Repeat the listing lines below verbatim, beginning with the line containing "The height and" and ending with the line containing "repeat last effect is", both included.

RECORD SET —
* * *

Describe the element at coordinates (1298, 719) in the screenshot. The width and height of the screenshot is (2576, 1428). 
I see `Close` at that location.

* * *

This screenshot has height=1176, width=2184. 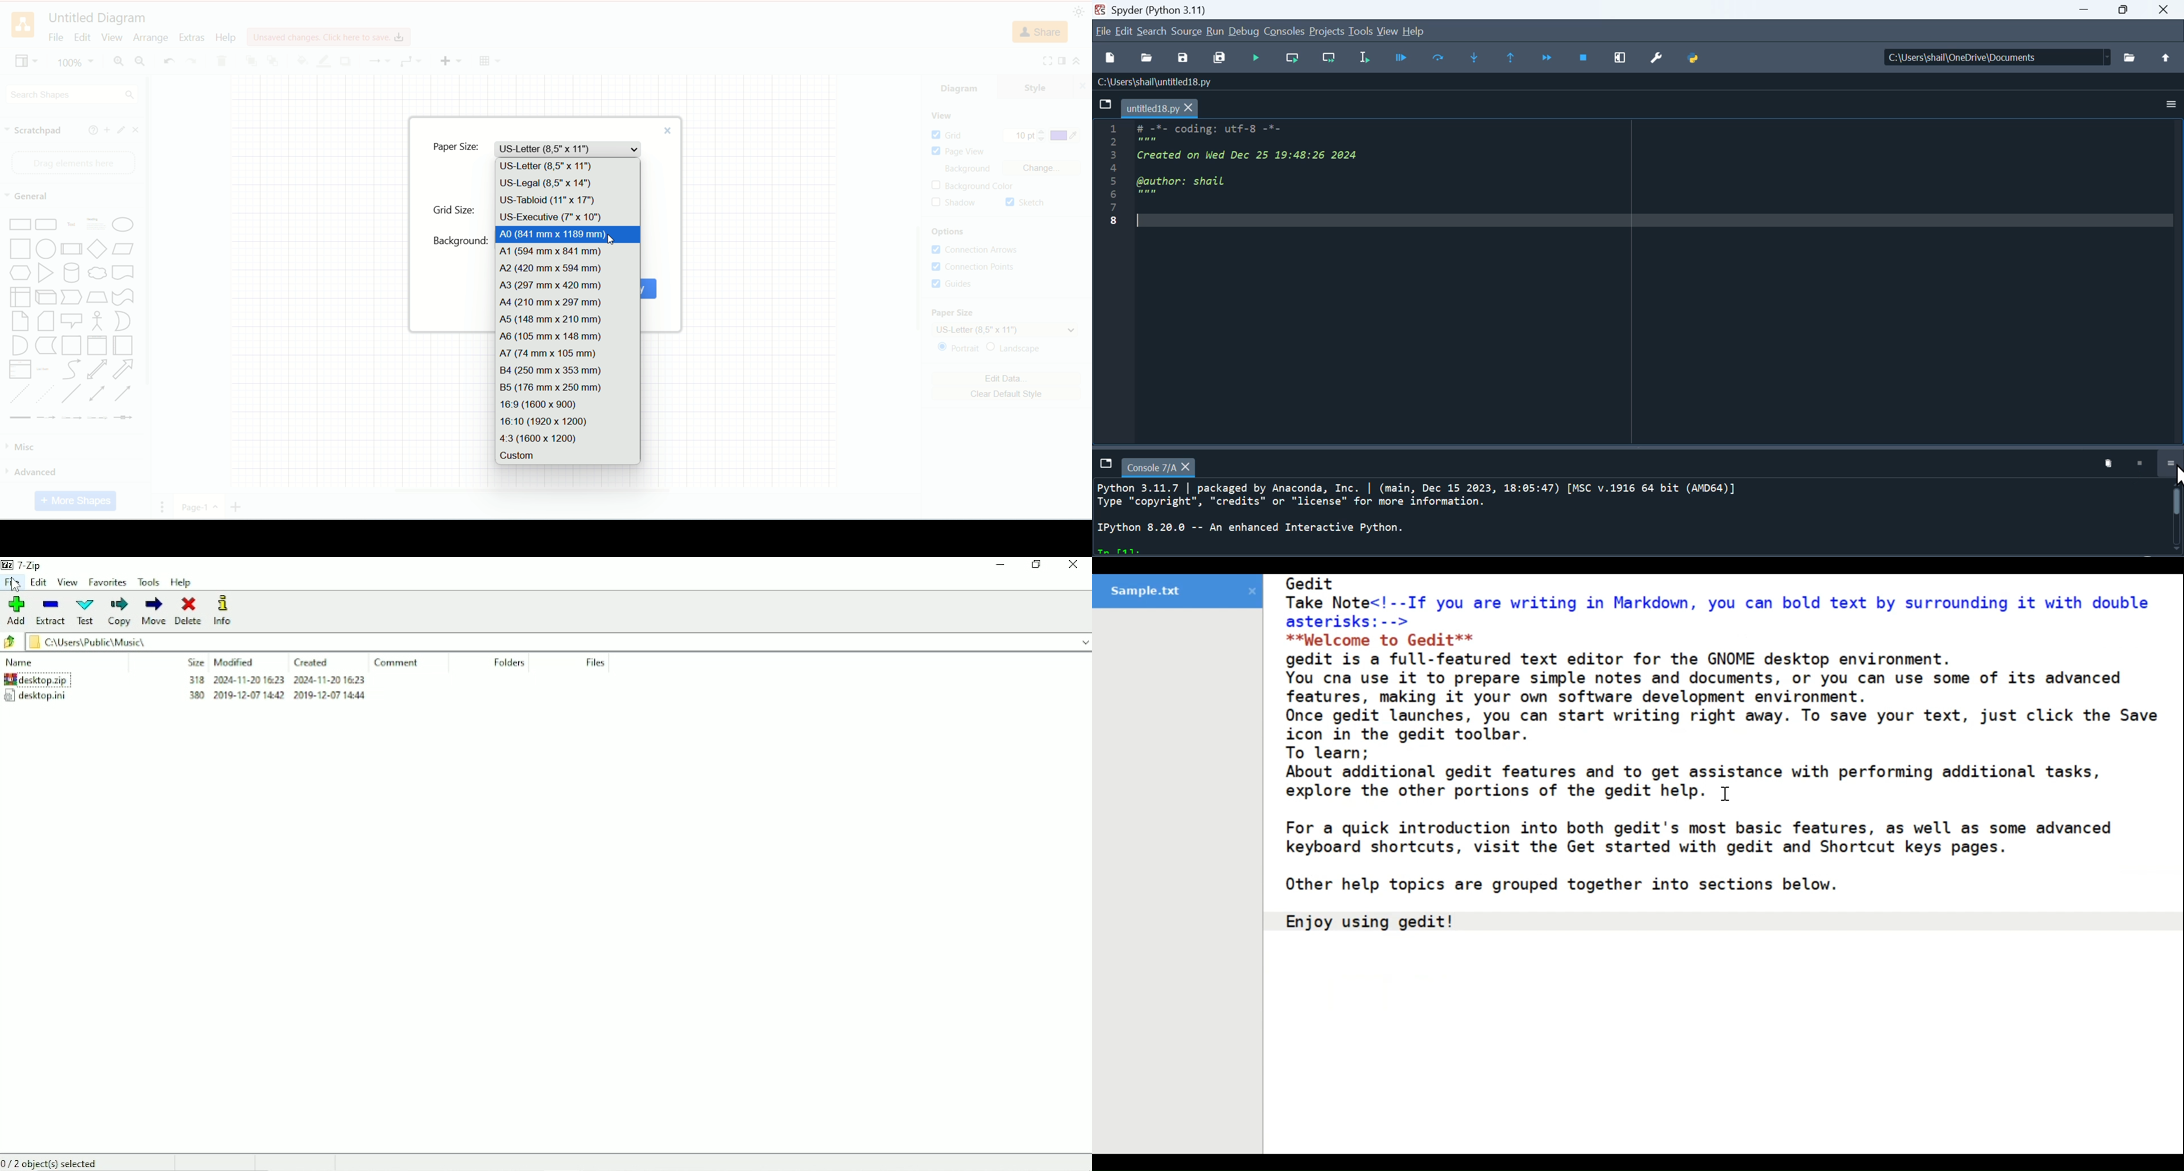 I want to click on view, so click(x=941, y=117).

* * *

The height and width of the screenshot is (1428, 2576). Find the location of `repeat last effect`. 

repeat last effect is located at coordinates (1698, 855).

* * *

COMPLETE RESPONSE —
The height and width of the screenshot is (1428, 2576). Find the location of `repeat last effect`. 

repeat last effect is located at coordinates (1698, 855).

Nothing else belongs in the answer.